=== Recorded information ===
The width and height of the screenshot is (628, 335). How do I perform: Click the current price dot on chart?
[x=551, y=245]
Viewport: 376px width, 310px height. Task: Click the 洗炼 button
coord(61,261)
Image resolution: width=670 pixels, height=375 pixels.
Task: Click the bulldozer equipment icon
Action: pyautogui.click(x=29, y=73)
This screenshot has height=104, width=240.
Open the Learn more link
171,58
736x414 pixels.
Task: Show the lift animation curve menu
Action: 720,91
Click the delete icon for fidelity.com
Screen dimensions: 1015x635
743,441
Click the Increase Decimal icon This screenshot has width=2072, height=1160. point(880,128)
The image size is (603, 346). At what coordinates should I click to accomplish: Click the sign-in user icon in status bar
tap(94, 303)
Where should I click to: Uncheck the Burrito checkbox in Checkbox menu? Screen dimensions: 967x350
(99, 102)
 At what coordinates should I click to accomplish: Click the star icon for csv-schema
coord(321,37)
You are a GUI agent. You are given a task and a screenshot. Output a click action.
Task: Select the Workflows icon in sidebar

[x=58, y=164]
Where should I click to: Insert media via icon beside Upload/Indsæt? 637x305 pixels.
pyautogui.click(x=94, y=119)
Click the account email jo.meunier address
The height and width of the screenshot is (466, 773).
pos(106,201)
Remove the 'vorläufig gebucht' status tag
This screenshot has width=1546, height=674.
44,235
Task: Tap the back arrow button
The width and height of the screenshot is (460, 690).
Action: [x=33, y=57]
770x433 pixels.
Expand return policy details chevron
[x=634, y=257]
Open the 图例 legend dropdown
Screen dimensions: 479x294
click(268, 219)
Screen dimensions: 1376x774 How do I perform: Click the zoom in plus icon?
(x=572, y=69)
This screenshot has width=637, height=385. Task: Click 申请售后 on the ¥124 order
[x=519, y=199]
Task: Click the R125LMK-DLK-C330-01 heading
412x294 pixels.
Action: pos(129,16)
===
→ Requirements: Please return each line of the records above that contains the word "button". Only lines where the case matches count.

→ Solution to the problem:
Viewport: 376px width, 310px height. Task: Click the 洗炼 button
Task: Tap the back arrow button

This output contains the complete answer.